B.C. Woman To Plead Guilty In U.S. Eco-Terrorism Case

CBC News, Canada/August 16, 2013

A North Vancouver woman who spent 10 years on the run in a high-profile eco-terrorism case is planning to plead guilty, court documents show.

Rebecca Rubin will change her previous not guilty plea to guilty, on charges connected to the largest case of eco-terrorism case in U.S. history.

Rubin, 39, is accused of being a member of the radical environmental groups, the Earth Liberation Front and Animal Liberation Front, known to use extreme measures.

The charges against Rubin are related to the firebombing of wild horse corrals in Oregon and California, and setting fire to a ski resort in Colorado between 1996 and 2001.

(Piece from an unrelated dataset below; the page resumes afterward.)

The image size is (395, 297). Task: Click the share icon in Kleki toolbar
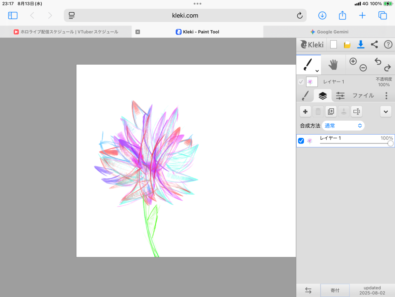click(374, 44)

No one was killed in the fires, but they caused an estimated $40 million in damage.

At the time, the FBI characterized the group as the top domestic terrorism threat in the country. In 2008, the FBI offered a $50,000 reward for tips leading to Rubin's capture.

Rubin is believed to have spent time in B.C., and last November, surrendered to the FBI at a B.C.-Washington State border crossing.

Rubin, who is charged with conspiracy and arson, will be in U.S. District Court in Portland to enter a guilty plea, the court documents show.

Each count of arson and attempted arson carries a mandatory minimum sentence of five years in prison, up to a maximum of 20 years. Conspiracy carries a maximum sentence of five years.